The idle ramblings of a Jack of some trades, Master of none

So, it appears that the Punjabification of the Indian Army began apace in the 1870s. At that time the Russians were busy expanding their own empire. The British, having successfully quelled the rebellions of 1857 and decided that they were strong enough to suppress any new internal problems, turned their attention to the north-west frontier.

The Russians had begun their expansion into central Asia in the 1850s; by 1870, they were scarcely four hundred miles from the Punjab. British military policy became geared to keeping the Russians out of Afghanistan, or, failing that, extending British influence over it. This resulted in the disastrous second Afghan war, and showed up the deficiencies of the original native armies of India (and, of course, their incompetent British commanders).

Because most fighting by Indian troops from the mid-nineteenth century onwards was in north-west India, it was thought that troops recruited from amongst the local Kshatriya castes were best suited in those military spheres; further, recruits from the local peasantry were thought to be more impressionable and more easily commanded than the Bengalis and Tamils in the erstwhile Indian armies - higher caste folks with far too many opinions on the ways and means of the world than were good for them.

And, of course, the Sikhs looked martial in their bearing - tall, fair and sturdy on the parade ground. 1

The Commander-in-Chief at the time, Frederick Roberts averred: "no comparison can be made between the martial values of a regiment recruited amongst the Gurkhas of Nepal or the warlike races of northern India, and those recruited from the effeminate peoples of the south." 2

Between 1881 and 1893, the proportion of these martial races went up from 25% to 50% of the entire Indian infantry. Check out this table 3:

And these 3:

Of these, the overwhelming number were Punjabi Muslims and Sikhs.

With Partition, of course, the Punjabis split amongst the regiments of Pakistan and India.
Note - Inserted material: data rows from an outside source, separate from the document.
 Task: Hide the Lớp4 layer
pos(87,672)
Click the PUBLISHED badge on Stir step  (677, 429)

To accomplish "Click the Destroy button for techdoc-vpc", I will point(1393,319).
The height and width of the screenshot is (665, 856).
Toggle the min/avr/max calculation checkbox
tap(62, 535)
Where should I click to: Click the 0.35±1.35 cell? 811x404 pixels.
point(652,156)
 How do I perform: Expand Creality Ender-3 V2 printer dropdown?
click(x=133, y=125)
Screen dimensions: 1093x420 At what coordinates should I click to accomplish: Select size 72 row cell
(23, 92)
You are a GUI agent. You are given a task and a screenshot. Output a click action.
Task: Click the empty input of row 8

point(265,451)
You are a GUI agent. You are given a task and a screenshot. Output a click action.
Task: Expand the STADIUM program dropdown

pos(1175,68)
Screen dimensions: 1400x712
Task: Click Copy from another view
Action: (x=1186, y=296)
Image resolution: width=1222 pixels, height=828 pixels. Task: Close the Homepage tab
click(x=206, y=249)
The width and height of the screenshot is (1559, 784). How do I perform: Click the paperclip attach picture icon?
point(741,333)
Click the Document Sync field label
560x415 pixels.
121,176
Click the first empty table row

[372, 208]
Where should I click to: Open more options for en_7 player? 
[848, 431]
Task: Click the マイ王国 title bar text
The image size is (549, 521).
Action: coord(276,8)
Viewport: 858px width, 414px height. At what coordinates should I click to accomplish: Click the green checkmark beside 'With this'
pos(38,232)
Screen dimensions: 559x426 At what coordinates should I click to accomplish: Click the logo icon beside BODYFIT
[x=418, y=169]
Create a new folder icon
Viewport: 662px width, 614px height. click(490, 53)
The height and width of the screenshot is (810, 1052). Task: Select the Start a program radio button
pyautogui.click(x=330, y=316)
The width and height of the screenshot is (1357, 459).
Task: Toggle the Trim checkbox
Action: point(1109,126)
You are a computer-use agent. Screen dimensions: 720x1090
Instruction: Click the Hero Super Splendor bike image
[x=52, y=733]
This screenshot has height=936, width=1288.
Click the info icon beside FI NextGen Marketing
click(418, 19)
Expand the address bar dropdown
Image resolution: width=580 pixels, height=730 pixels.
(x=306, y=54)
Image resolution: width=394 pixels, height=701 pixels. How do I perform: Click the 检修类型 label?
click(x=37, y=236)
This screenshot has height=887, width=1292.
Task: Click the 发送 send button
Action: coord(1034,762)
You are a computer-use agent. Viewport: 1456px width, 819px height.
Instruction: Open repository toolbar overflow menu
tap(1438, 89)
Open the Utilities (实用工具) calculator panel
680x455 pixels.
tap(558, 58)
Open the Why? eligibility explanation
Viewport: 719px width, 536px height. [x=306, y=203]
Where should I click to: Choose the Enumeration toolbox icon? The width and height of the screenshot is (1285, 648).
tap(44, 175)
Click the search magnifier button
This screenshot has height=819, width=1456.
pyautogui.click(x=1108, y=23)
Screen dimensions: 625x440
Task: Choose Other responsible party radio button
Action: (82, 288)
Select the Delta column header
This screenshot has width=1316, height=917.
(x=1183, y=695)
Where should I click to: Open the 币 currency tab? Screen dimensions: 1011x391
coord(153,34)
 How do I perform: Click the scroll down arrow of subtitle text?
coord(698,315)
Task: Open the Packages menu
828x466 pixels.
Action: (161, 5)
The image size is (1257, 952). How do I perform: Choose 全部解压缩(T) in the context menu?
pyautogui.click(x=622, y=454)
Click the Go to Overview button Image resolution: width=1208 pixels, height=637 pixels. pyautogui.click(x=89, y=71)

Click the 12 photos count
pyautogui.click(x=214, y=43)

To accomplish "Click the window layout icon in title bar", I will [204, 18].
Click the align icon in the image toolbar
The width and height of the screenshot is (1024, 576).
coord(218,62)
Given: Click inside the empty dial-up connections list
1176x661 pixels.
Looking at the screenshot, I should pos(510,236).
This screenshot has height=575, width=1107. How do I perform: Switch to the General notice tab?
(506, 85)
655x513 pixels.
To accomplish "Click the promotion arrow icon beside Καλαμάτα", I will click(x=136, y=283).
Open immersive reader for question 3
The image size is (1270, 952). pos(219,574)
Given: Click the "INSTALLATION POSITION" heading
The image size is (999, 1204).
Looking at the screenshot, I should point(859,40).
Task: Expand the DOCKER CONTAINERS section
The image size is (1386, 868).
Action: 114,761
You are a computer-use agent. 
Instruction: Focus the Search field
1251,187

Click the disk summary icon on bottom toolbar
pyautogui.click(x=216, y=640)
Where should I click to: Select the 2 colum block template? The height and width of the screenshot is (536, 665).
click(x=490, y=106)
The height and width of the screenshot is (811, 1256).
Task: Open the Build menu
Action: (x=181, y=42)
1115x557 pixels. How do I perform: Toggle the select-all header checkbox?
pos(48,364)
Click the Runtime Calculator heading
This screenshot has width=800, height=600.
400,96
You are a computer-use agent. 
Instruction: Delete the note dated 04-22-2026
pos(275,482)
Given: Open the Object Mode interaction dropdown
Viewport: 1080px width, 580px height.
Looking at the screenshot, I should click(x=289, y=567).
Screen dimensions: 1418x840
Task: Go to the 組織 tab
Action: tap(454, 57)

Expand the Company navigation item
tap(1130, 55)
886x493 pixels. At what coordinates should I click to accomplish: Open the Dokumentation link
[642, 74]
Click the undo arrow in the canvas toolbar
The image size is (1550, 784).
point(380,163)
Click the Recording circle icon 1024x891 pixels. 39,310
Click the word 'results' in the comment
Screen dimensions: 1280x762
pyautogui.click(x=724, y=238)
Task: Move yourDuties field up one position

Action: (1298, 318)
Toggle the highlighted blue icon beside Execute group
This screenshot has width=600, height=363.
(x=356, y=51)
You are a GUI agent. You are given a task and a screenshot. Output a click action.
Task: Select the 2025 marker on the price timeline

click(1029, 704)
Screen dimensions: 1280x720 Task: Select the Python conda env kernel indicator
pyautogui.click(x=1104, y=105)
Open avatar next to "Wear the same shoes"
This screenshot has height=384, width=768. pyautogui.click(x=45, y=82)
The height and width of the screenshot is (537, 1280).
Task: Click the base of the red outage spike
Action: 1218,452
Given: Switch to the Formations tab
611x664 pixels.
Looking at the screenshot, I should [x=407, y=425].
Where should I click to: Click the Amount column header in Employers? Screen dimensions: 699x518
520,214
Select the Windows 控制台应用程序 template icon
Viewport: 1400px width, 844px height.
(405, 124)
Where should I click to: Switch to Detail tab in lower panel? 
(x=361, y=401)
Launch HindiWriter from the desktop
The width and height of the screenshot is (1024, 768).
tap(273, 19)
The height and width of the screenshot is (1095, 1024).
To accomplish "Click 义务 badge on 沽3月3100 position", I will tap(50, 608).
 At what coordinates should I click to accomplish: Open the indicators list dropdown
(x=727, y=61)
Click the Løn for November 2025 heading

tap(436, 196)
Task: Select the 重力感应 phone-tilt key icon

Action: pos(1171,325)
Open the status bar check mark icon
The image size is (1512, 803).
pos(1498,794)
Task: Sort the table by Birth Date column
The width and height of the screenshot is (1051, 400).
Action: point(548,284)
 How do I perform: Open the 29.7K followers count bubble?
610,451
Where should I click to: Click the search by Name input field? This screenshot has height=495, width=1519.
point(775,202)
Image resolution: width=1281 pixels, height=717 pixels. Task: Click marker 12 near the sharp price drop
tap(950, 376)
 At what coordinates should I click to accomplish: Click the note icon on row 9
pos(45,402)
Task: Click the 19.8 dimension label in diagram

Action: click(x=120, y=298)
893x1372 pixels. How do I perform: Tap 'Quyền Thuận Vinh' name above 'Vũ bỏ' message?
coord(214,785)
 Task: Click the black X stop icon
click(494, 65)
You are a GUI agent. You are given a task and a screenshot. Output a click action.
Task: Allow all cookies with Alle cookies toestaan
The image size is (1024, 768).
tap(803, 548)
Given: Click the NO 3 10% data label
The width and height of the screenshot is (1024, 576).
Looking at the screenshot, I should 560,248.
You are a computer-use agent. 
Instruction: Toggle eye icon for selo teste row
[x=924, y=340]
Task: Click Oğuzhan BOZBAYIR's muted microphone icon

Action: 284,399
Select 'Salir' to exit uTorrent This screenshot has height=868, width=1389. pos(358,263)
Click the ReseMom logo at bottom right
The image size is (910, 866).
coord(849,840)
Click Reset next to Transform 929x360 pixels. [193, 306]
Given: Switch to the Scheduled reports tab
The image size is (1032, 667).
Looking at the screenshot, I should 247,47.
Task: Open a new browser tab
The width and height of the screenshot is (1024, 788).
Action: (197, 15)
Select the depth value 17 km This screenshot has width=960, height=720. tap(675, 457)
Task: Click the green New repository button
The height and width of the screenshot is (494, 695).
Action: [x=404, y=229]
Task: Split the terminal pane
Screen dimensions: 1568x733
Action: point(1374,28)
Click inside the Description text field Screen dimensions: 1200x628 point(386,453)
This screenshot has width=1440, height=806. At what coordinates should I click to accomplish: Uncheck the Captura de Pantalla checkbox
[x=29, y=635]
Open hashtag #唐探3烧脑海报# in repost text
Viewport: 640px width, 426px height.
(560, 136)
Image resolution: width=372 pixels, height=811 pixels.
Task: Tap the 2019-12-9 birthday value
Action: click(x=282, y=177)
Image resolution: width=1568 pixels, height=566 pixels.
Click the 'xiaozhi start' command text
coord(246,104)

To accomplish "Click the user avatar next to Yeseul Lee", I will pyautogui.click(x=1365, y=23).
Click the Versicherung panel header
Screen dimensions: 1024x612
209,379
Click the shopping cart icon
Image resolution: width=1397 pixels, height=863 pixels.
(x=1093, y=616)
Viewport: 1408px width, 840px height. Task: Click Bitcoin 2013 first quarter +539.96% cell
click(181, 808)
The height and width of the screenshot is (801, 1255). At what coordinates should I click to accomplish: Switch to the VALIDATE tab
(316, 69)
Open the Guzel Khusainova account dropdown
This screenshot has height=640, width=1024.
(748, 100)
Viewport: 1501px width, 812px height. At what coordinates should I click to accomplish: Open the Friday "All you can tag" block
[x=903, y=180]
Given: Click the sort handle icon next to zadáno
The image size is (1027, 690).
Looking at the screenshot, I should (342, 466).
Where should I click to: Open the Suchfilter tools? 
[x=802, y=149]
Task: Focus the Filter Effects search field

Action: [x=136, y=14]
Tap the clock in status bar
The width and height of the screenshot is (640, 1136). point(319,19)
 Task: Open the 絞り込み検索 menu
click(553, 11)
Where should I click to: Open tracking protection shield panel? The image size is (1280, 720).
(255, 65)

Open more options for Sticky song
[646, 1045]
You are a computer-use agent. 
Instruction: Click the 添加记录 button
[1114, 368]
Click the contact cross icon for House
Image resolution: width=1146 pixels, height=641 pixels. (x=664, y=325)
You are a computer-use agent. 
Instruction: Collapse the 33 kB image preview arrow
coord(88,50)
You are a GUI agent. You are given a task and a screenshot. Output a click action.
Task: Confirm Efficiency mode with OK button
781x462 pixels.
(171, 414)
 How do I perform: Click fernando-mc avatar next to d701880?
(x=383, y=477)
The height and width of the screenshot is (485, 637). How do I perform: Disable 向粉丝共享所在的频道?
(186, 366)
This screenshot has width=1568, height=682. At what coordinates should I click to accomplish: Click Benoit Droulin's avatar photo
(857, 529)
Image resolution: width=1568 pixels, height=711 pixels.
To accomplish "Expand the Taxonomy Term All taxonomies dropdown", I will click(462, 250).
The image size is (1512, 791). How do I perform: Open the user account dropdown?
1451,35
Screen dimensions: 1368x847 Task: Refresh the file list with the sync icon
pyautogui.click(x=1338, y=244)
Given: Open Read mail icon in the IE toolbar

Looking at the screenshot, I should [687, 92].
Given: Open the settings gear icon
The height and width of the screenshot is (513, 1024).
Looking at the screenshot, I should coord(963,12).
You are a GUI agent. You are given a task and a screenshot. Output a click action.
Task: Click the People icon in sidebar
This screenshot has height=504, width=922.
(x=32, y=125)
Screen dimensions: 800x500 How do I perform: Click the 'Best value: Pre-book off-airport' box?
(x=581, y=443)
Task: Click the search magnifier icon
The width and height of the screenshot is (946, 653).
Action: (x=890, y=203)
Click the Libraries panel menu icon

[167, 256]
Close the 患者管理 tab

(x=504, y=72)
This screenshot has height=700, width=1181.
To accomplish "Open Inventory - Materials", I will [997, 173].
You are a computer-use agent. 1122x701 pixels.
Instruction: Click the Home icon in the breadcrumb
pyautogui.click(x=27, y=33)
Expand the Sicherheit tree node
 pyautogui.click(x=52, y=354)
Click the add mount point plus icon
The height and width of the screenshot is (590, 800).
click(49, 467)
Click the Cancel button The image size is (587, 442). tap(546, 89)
But the preponderance of the Punjabis continues to this day in the subcontinental armies.

References

1. Apurba Kundu, "The Indian Armed Forces' Sikh and Non-Sikh Officers' Opinions of Operation Blue Star", Pacific Affairs, Vol. 67, No. 1, 1994.
2. Field Marshal Lord Roberts of Kandahar, Forty-one Years in India: From Subaltern to COmmander-in-Chief, vol II, p. 442., 1897.
3. R. K. Mazumder, The Indian Army and the Making of Punjab, Orient Blackswan, 2003.

4 comments:

km said...

What we need is a correlation to gallons of sambar consumed since 1870s and voila, we have a socio-ethnic paper.

Fëanor said...

A regression of butter chicken against sambar? A cunning plan.

km said...

That sounds even better, actually.

And while we are at it, maybe we can have a control group who are fed both butter chicken and idli/sambar and a group that's served Mysore masala dosa - as a placebo.

All in the name of science, of course.

km said...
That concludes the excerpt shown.